Three stocks for the long term that the market has missed

Professional investor Adam Khanbhai highlights three stocks where he believes the market is missing the broader long-term picture.

In periods of heightened uncertainty, the value of a rigorous and disciplined investment process cannot be overstated. Decisions based on either the fear of missing out or on a “wait and see” approach are unlikely to lead to success. We focus on UK-listed small-cap stocks, seeking out those likely to benefit from structural growth and boasting high-quality earnings and cash generation. 

We aim to buy companies at a discount to their “real world” value to a private equity or corporate buyer and to invest for the long term. This framework has helped us cut through the constant barrage of news about Covid-19 to identify opportunities where we believe the market is missing the broader long-term picture (even if there is short-term disruption).

Clinigen will close the value gap

A classic example of a major gulf between a firm’s fundamentals and its share price is Clinigen Group (Aim: CLIN). Clinigen provides pharmaceutical products to healthcare providers in more than 120 countries. As most of these medicines are for critical and chronic conditions, there has been limited disruption to date. Still, the shares plunged from 900p to 360p as markets slumped, prompting us to top up our holding. 
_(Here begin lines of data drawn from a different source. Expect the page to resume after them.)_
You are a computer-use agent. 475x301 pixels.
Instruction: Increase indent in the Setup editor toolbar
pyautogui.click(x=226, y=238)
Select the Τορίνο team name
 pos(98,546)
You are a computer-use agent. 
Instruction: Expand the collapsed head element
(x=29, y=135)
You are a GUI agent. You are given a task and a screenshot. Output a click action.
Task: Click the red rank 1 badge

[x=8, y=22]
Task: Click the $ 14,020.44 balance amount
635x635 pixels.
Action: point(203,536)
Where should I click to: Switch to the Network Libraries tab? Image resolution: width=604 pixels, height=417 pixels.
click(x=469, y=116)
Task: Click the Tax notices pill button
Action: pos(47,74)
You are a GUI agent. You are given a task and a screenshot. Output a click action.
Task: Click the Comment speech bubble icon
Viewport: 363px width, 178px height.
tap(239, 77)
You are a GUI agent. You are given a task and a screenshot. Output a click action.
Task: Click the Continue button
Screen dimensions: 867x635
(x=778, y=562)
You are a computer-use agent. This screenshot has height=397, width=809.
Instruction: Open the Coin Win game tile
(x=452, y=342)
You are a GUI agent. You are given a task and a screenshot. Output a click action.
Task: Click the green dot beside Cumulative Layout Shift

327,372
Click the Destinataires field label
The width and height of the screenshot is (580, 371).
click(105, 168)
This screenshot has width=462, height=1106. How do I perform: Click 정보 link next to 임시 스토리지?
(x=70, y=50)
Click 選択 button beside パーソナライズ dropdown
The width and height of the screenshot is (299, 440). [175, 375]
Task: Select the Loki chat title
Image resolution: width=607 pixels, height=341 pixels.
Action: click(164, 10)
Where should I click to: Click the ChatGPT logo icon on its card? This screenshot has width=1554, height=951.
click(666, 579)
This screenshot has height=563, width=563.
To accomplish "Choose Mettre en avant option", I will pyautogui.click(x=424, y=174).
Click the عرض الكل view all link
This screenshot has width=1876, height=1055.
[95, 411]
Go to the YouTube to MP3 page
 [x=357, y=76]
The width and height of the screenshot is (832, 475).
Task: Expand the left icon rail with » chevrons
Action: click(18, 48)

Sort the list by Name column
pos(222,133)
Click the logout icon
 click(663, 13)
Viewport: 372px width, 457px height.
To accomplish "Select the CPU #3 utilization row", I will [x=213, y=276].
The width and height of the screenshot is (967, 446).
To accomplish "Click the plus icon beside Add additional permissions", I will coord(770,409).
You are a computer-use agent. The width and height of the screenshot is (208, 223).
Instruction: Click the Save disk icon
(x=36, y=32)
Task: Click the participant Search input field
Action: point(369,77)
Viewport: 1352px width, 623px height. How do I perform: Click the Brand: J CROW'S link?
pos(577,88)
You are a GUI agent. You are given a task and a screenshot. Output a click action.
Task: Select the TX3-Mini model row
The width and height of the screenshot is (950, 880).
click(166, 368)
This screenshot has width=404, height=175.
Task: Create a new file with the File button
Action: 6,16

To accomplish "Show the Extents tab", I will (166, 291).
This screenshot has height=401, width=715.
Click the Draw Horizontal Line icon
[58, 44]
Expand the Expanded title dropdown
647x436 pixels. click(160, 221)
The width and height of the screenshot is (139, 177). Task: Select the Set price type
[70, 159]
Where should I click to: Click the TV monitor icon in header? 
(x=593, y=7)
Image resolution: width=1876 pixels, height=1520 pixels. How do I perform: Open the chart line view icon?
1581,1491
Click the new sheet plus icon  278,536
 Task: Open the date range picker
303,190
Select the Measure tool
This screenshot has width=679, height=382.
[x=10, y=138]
Although the shares have since recovered somewhat, we believe the company is a unique asset that remains materially undervalued. Furthermore, recently acquired drug Proleukin is being used in numerous clinical trials alongside immunology cancer treatments. Its potential has yet to be factored in to both current forecasts and the share price.

Medica Group (LSE: MGP) has been affected by Covid-19, but is well positioned to emerge stronger on the other side. The company provides teleradiology services that enable medical images to be interpreted remotely by radiologists. A structural shortage of radiologists and increasing demand for imaging is driving strong growth: revenues increased by 19% last year. 

Although scan volumes are currently severely affected as the NHS focuses on Covid-19, the company has a variable cost base and a net cash position that should enable it to ride out a prolonged period of disruption. Medica is currently deepening its relationship with the NHS by providing the health service with its remote-working technology and this will stand it in good stead once normal activity resumes. Dr Stuart Quin, CEO since September, has an excellent record of delivering value for shareholders.

A resilient share registrar

The share registrar and financial services provider Equiniti Group (LSE: EQN) is a core holding, with a key attraction being the resilience of the underlying business model. Around 80% of sales stem from long-term recurring contracts. While discretionary revenue streams such as those relating to merger and acquisition activity have been affected by the crisis, more rights issues and share placings will offset some of this. 

We expect the business to remain profitable, cash generative and well capitalised this year. Longer term, there is opportunity in the US now that Equiniti’s strategic acquisition there has been fully integrated. The shares have fallen by around 25% since February to 150p –  an attractive entry point into a high-quality company.